** Opening EXTRACTED ENTRIES block **

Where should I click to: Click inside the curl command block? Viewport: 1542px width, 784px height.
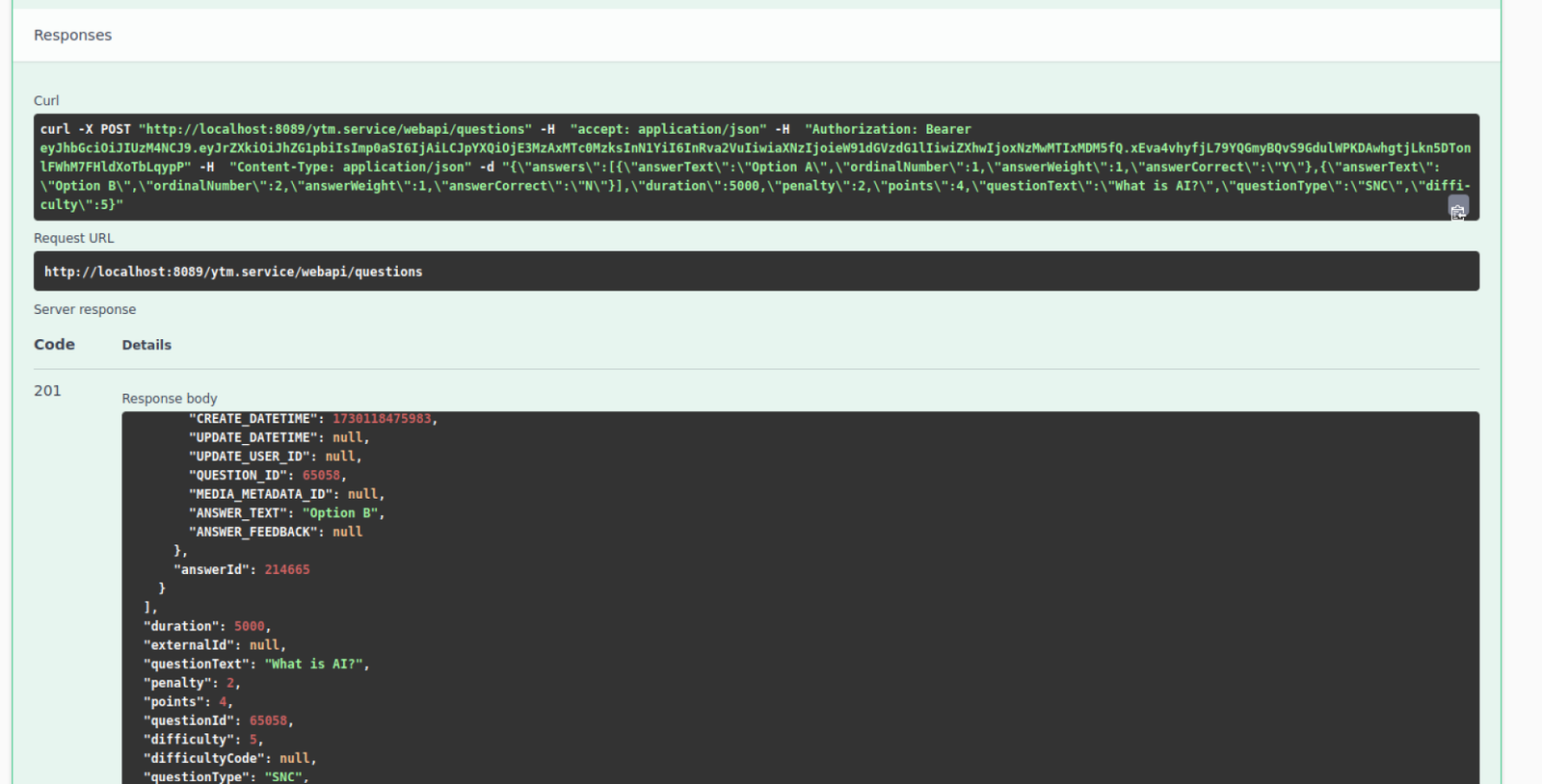click(756, 167)
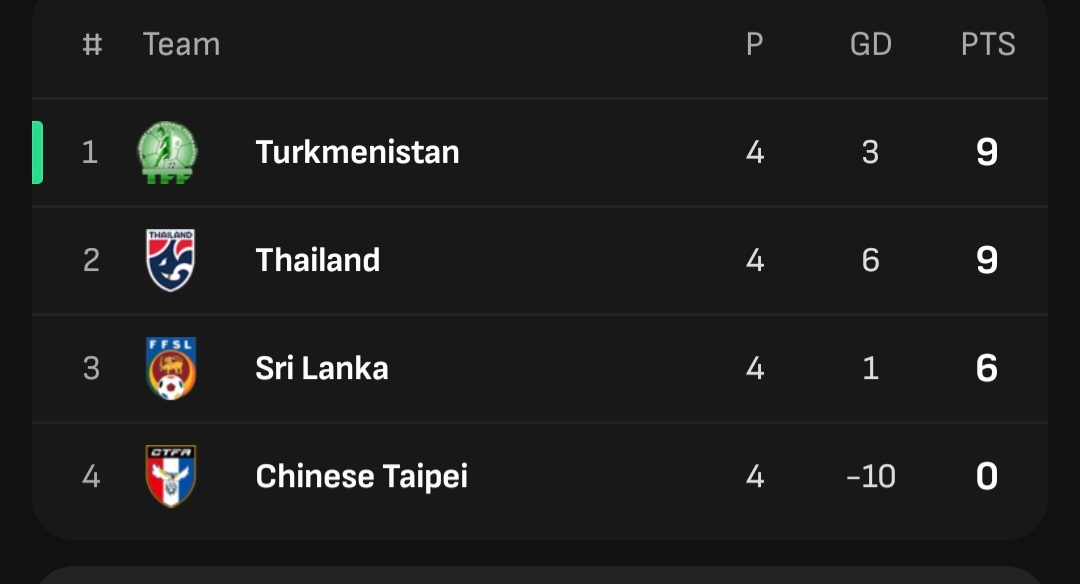
Task: Click Turkmenistan's points value
Action: 987,152
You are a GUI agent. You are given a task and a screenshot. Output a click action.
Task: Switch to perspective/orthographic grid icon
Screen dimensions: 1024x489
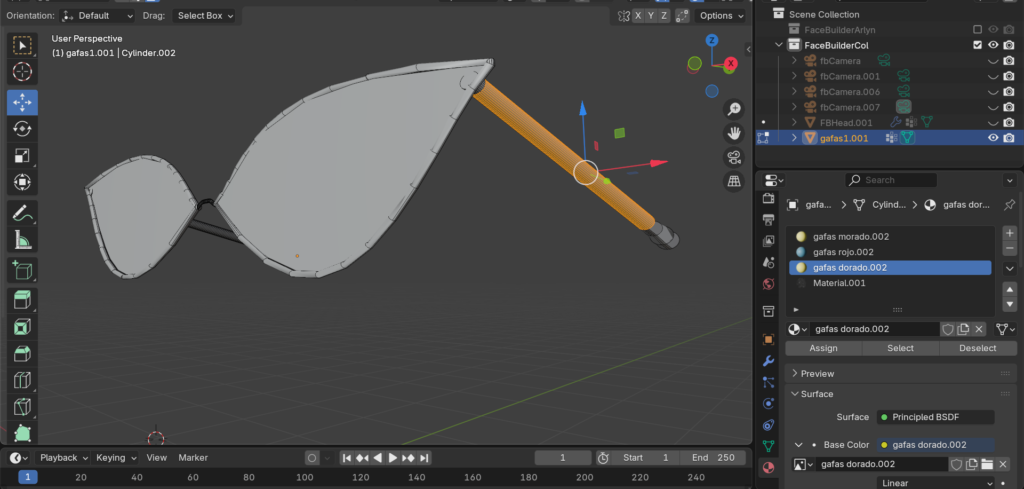click(734, 181)
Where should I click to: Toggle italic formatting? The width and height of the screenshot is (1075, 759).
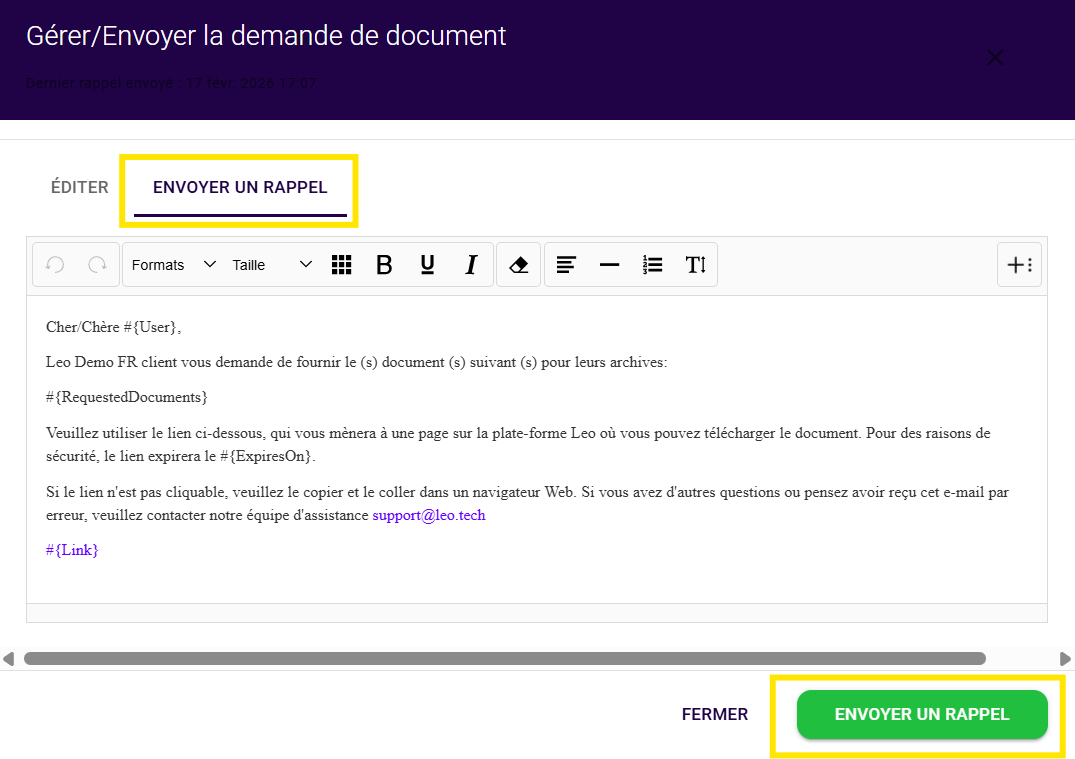pyautogui.click(x=471, y=265)
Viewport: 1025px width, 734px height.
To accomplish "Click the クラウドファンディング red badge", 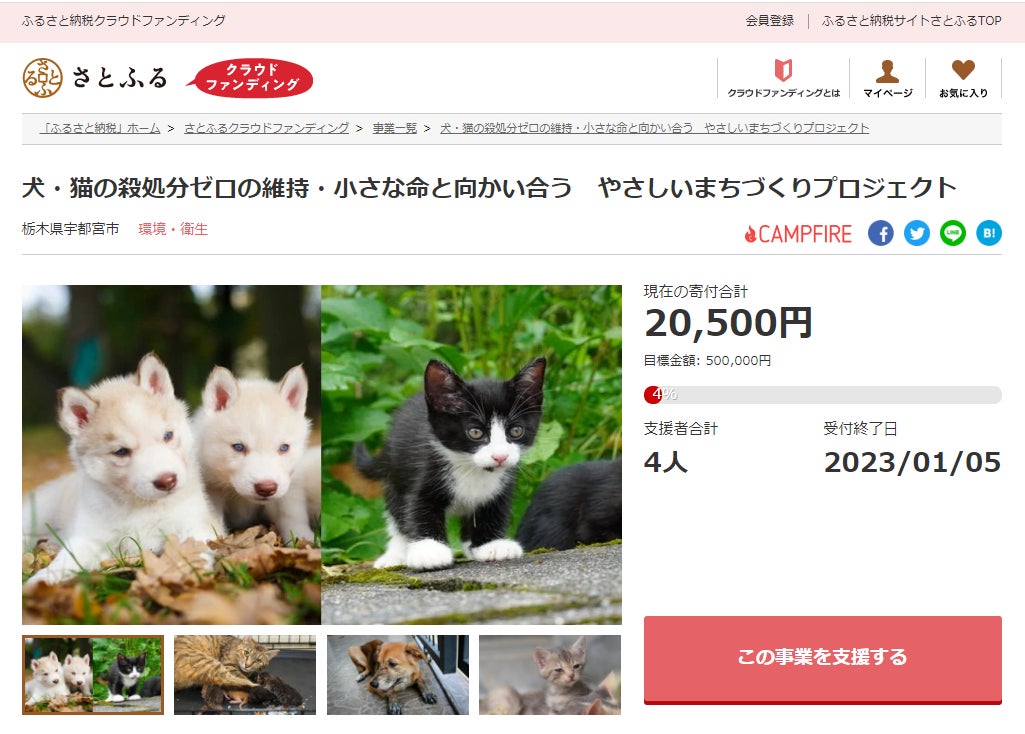I will pos(250,78).
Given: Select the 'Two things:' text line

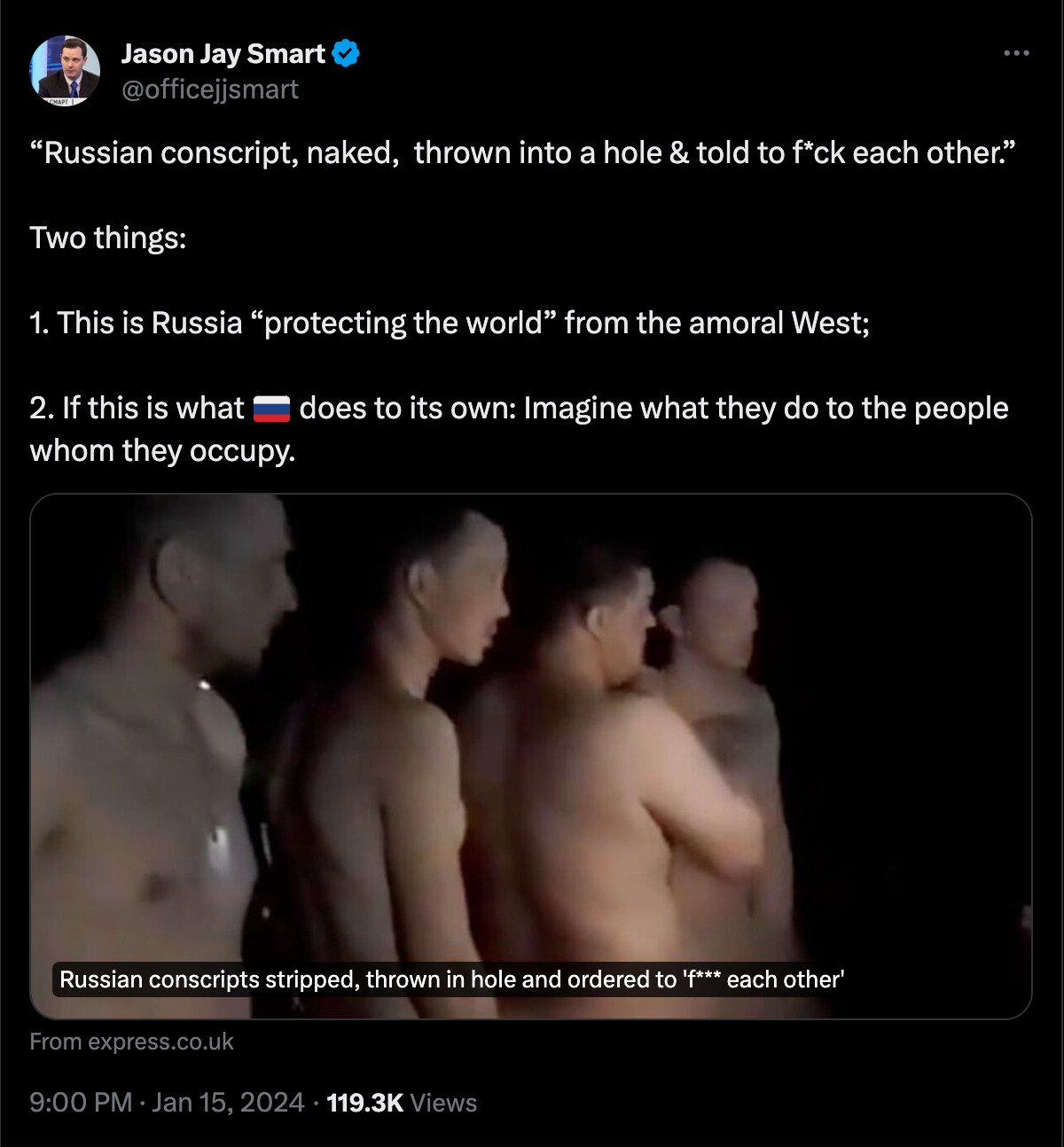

** Closing EXTRACTED ENTRIES block **

-- EXERCISE REQUIREMENTS --
Restate word for word each line from the top of the listing down to and including the line that holds "You are a GUI". Drop any pictures.

-- RESPONSE --
Where should I click to: Click inside the curl command block? Viewport: 1542px width, 784px height.
click(756, 167)
Task: Click Turkmenistan's points value
Action: 987,152
You are a GUI agent. You are given a task and a screenshot. Output a click action.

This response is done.